_Directions_
Gather all lines in the entries that include the word "agent".

_Dataset extract_
***

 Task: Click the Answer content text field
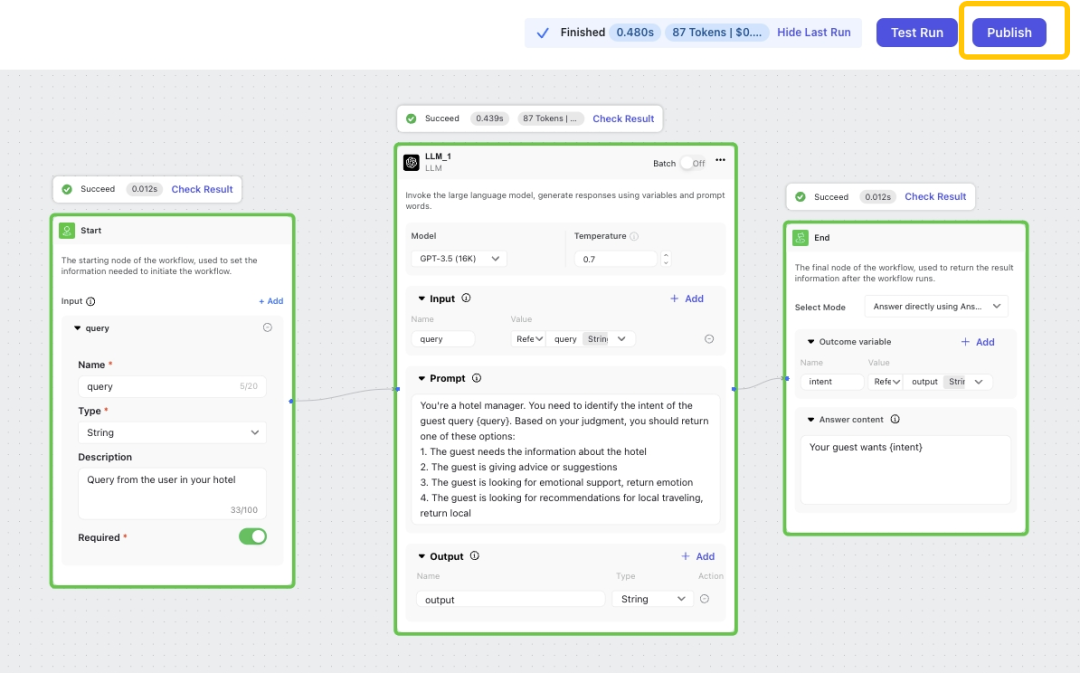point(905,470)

***

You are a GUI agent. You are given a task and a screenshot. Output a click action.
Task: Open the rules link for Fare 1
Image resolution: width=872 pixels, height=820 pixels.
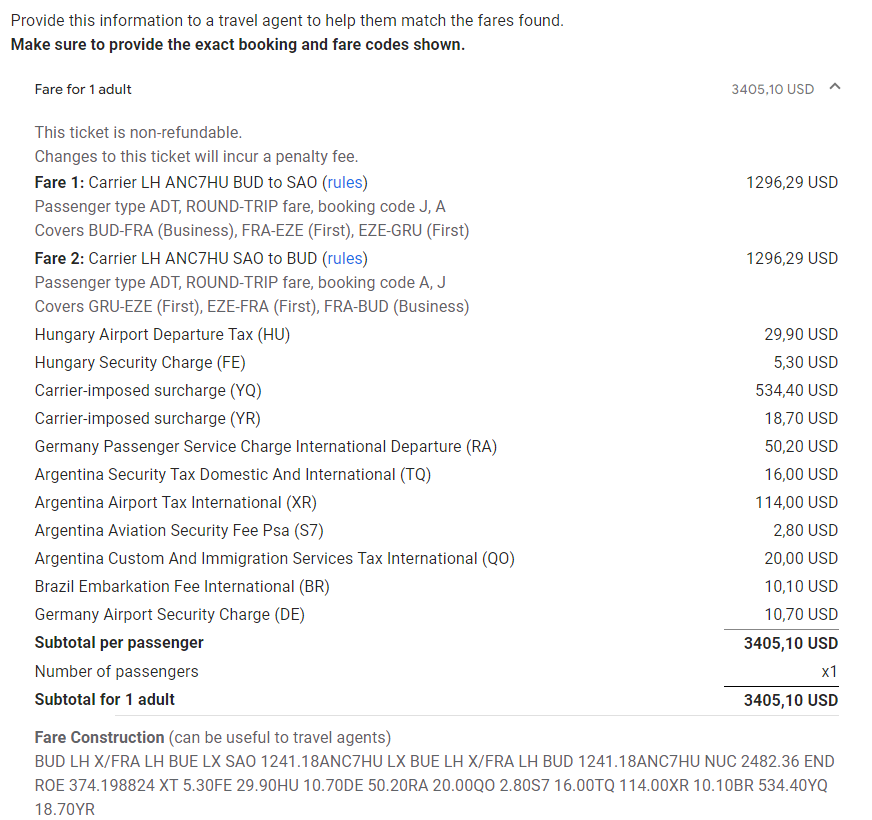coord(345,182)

***

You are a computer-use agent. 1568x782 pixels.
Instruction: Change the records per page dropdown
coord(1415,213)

***

_Result below_
You are a GUI agent. You are given a task and a screenshot. Output a click action.
You are a computer-use agent. 1568x782 pixels.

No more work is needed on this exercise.